Filter the entries below, keeping only lines with "agent".

═════ The data

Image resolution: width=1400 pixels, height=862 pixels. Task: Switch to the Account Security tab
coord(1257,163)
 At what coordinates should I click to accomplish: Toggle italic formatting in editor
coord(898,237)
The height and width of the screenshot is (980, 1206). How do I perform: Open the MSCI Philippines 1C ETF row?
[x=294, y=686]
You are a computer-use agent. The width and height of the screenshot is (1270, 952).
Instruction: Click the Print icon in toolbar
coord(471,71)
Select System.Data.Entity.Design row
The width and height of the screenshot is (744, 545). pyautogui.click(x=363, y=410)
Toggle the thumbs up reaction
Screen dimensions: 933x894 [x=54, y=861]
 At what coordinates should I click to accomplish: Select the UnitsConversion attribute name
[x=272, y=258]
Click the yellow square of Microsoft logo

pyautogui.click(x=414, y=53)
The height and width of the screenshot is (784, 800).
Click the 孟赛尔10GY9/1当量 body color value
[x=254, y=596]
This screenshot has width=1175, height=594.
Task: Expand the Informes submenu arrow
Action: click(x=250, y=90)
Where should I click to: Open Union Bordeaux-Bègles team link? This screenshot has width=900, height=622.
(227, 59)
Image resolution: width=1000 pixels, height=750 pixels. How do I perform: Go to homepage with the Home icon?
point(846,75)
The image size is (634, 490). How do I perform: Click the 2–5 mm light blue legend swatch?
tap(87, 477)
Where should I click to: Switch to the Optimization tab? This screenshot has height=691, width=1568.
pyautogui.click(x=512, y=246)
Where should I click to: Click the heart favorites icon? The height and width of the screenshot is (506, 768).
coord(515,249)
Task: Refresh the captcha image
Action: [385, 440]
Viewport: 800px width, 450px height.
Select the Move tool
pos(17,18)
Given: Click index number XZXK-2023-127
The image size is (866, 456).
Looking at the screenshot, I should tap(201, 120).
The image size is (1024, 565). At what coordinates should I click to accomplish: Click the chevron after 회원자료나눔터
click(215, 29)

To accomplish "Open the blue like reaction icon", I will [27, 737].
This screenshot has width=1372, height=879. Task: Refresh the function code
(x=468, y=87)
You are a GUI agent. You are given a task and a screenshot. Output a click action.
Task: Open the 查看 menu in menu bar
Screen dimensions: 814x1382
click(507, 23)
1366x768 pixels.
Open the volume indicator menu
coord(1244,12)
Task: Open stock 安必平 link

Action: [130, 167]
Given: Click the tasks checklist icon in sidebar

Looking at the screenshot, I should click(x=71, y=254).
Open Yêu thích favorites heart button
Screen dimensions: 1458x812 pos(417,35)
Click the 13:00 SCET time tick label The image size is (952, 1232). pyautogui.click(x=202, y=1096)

══════════

- [Result of this exercise]:
You are a computer-use agent. The width and height of the screenshot is (1270, 952).
You are a GUI agent. You are given a task and a screenshot. Output a click action.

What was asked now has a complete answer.